433         response = request(dumps(request_payload).encode('utf-8'))

I try

ssh -fNT -D 1080 -oStrictHostKeyChecking=no -oServerAliveInterval=60 -oProxyCommand='ssh -oStrictHostKeyChecking=no -oServerAliveInterval=60 -T [email protected]' u214193@

with

async def main():
        client = tls_client.Session()
        client.proxies = 'socks5://localhost:1080'
        print(client.get('https://httpbin.org/ip').json())

asyncio.run(main())

working

I also try

import asyncio, asyncssh, tls_client

class SSHTunnel:
    async def create_connection(self, protocol_factory, _remote_host, _remote_port):
        conn = await asyncssh.connect('ssh.devcloud.intel.com', username='guest')
        return await conn.create_session(protocol_factory, encoding=None)

async def main():
    async with asyncssh.connect('devcloud', username='u214193', tunnel=SSHTunnel()) as conn:
        await conn.forward_socks('localhost', 1080)
        await asyncio.sleep(60 * 10)

asyncio.run(main())

and

curl -x socks5://localhost:1080 https://httpbin.org/ip

working

But I have no idea why asyncssh forward_socks with tls_client not working

fancy45daddy avatar Apr 10 '24 02:04 fancy45daddy

I think your problem here is that tls_client is not an async library. As a result, you are sitting blocked in that and are no longer servicing any of the async tasks in the asyncio event queue. So, you never get a response to the SOCKS request. That's why it works if you run it outside of the event loop, in a separate process.

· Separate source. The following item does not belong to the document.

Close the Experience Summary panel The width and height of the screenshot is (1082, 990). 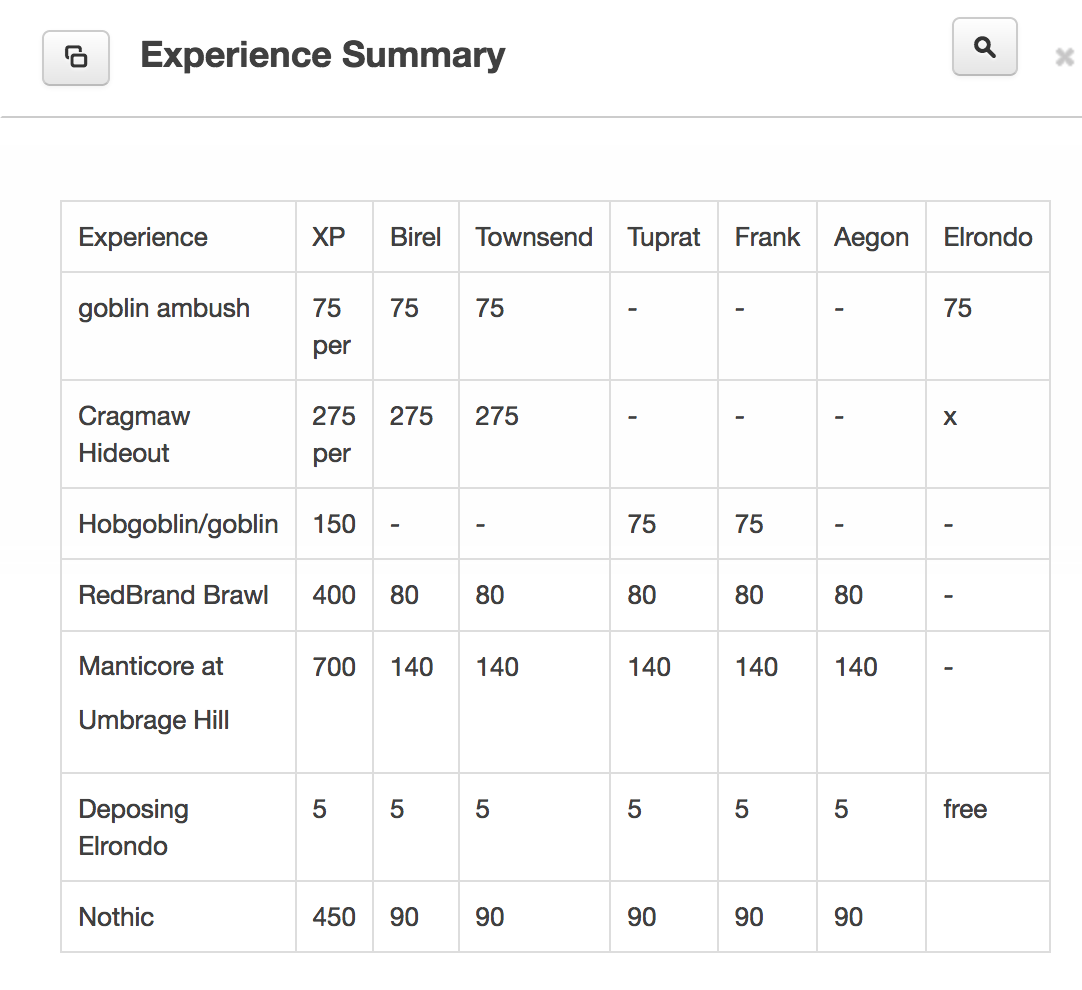click(1064, 58)
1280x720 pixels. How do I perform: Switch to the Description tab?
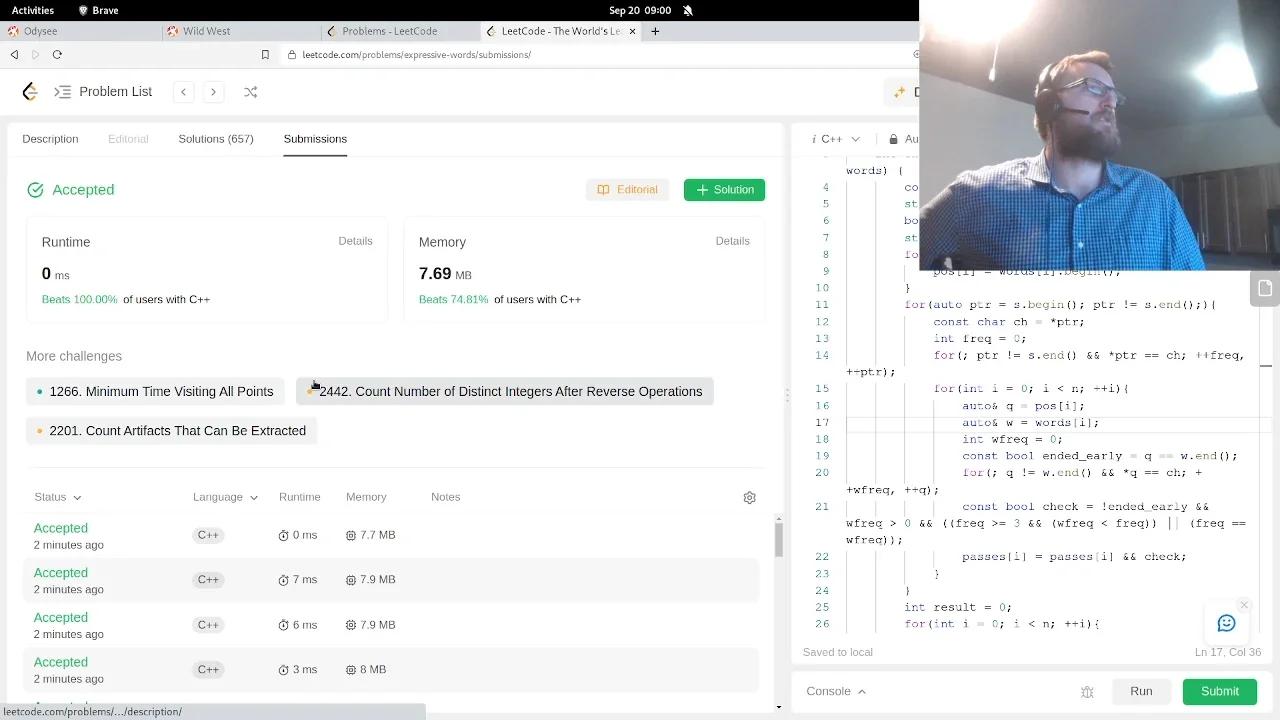[x=50, y=139]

You can either use an asyncio-friendly version of an HTTP client (like aiohttp), or you could do something like create a separate thread for running the tls_client call. One way to do that is to use an asyncio executor. For instance, add the following function:

def tls_connect():
    client = tls_client.Session()
    client.proxies = 'socks5://localhost:1080'
    return client.get('https://httpbin.org/ip').json()

and then change the tls_client stuff in main() to:

        loop = asyncio.get_event_loop()
        print(await loop.run_in_executor(None, tls_connect))

This would go right after the forward_socks() call.

ronf avatar Apr 10 '24 05:04 ronf

Closing this due to inactivity - feel free to open a new issue if you have additional questions.